The major accelerator for the growth of the petrochemical industry in India is its ongoing economic development. As per Taiyou Research, the Indian petrochemical industry faces a number of challenges for sustained growth, putting India at a competitive disadvantage in the competition with China. India's ethylene capacity is far smaller than China's and is unlikely to rise above its Asian rival's levels in the next 5-7 years. This will make it impossible for India to develop applications further downstream.
Other major issues faced by the Indian petrochemical industry are lack of low cost feedstock and dependence on western countries for technology.

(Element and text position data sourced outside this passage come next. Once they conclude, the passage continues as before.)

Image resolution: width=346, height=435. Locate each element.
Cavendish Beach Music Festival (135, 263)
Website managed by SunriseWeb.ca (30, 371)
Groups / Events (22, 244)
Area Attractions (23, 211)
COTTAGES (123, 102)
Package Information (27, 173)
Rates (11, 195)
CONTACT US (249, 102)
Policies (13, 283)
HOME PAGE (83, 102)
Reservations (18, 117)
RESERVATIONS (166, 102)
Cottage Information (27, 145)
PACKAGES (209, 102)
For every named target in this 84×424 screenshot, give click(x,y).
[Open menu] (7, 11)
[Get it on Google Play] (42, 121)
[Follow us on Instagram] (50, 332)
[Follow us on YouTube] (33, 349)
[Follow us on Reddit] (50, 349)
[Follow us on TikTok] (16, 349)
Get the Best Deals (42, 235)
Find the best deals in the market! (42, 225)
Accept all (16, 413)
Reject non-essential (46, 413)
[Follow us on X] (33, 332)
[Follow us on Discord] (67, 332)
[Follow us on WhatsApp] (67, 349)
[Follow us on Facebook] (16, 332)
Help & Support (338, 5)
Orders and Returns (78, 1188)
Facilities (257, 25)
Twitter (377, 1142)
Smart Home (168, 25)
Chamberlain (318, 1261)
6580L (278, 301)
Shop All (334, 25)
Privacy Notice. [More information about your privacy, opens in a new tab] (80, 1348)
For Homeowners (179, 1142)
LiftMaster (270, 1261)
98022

New crackers and derivatives projects announced are making slow progress and their coming onstream might be further delayed.
The petrochemical industry in India is oligopolistic with four main players dominating the market, namely Reliance Industries Ltd. (RIL) along with Indian Petrochemical Ltd. (IPCL), Gas Authority of India Ltd (GAIL), and Haldia Petrochemicals Ltd. (HPL). One of the major advantages that this industry has to itself is a competitive range of labor cost and a huge trained talent pool. Meanwhile, insufficient basic infrastructure, prevalence and use of old technology and high feedstock cost in comparison to Middle East countries are some setbacks it continues to face.
However, it is anticipated that the output growth of almost USD200 bln from the current USD83 billion will be made within the coming decade. The future of the Indian petrochemicals industry is bright with domestic demand driving the market for products. With Government support slowly falling into place, the future could see more investments from multinationals as well as domestic companies. Thus, as MRC informed earlier, the UAE-based company, Uniplas Petrochemicals, is planning to set up a 150ktpa capacity petrochemical complex in India, worth nearly Rs 55bn (USD1m), by using foreign direct investment to produce caustic soda, ethylene, chlorine, PVC (polyvinyl chloride) and PVC compounds. Besides, SIBUR, Russia's largest petrochemical company, and Reliance Industries will bulild a butyl rubber plant with the capacity of 100,000 tpa, which is expected to kick off in next six months in Jamnagar.